Charlie Hudson
You can smell it from the parking lot – that intoxicating perfume of caramelized sugar, orange zest, and butter-soaked cinnamon that hits like a dopamine trigger. Inside the historic Mount Toxaway Hotel, Chef Charlie Hudson is orchestrating the sweet, sticky magic of Charlie’s Hot Buns – what locals call “the most delicious silver lining to a foot injury ever discovered.”
In 2021, hobbled by long-postponed surgery and doctor’s orders to stay off his feet, Hudson was a caged tiger.
“Three months of sitting still? Impossible,” he laughs.
True to form, his mother’s remedy came in the form of a recipe card – for cinnamon buns, of course.
So, faithful to her directive, he baked a batch of buns. Then another. Then he obsessed. Eight months and countless iterations later, a cult phenomenon was born.
Hudson’s creations aren’t just cinnamon buns—they’re spiral-shaped revelations. Each bite delivers a perfect storm: cloud-soft dough yielding to the crunch of cinnamon-sugar crystals before melting into a honey-orange glaze that makes licking your fingers not just acceptable but mandatory.
One customer described them as “the kind of treat that stops all conversation mid-bite.” But this wizard of Mount Toxaway doesn’t stop at breakfast. His cocktail crackers – shatteringly crisp, salt-flecked lavosh made decadent with old-school lard – inspire otherwise reasonable people to hide bags from their families.
This season, Hudson has a growing list of ideas on the drawing board.
Donut Saturdays are now a weekly pilgrimage for the sugar faithful, and seasonal pies may be on the way – strawberries in spring, peaches in summer, apples in fall.
He’s also toying with savory additions: tomato soup, house-made hummus, other spreads, and possibly take-and-bake lasagna and fresh pasta.
“There’s always something simmering,” he says.

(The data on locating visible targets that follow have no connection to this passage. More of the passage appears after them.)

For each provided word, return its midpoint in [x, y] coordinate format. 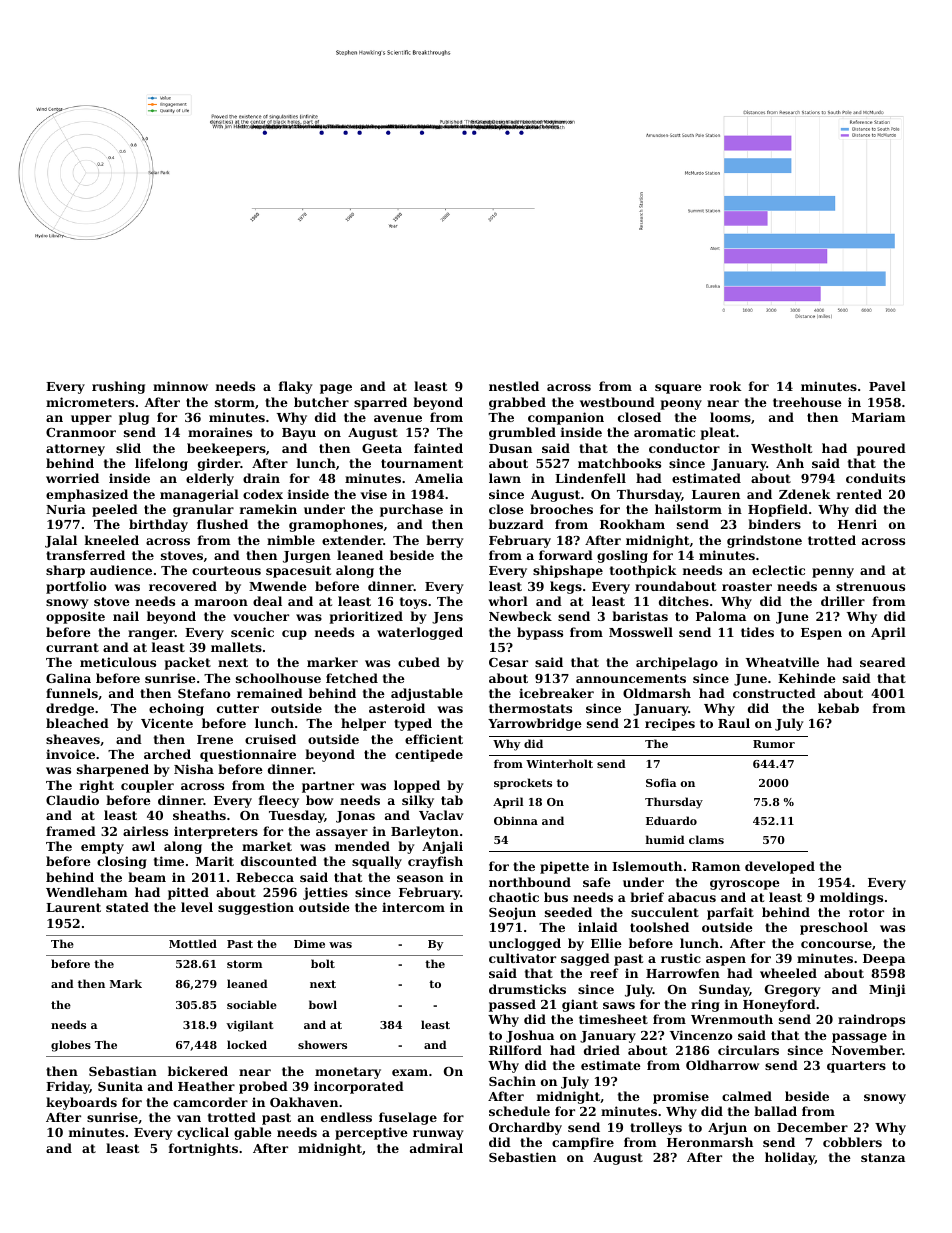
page [336, 389]
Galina [68, 678]
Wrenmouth [732, 1019]
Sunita [120, 1086]
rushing [118, 387]
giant [580, 1005]
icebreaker [556, 693]
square [678, 389]
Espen [821, 634]
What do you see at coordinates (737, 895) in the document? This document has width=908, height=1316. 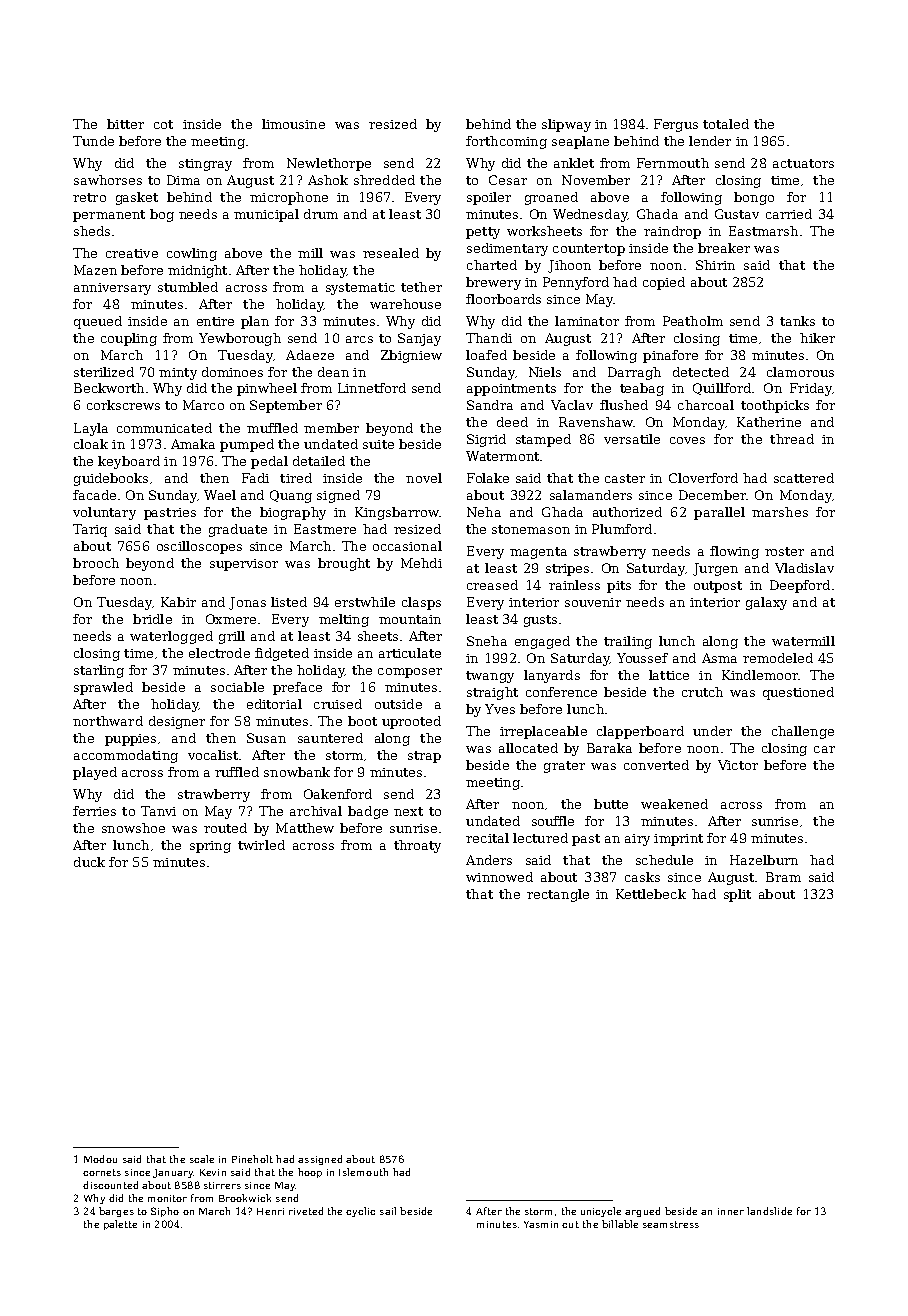 I see `split` at bounding box center [737, 895].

Adding momentum to this cinnamon-fueled operation is Chef David Gwyn, a Culinary Institute of America grad and longtime Cashiers homeowner. Gwyn built an empire of Tallahassee restaurants – Cypress, Vertigo Burgers, and Grove Market Café – before swapping retirement for this cinnamon-scented adventure. He and his wife Elizabeth have had a vacation home in Cashiers since 1998, and now they’re all in.
The shop runs Friday through Sunday in spring, expanding to Wednesday through Sunday post-Memorial Day. Call ahead—and if it’s Saturday, come early. Those donuts wait for no one.
Can’t make it to Sapphire? Hudson’s creations are stocked at Bryson’s and High Country Wine and Provisions- in Highlands, and in Cashiers at Buck’s Cafe and the Cashiers Farmers Market. But fair warning: they often sell out by noon.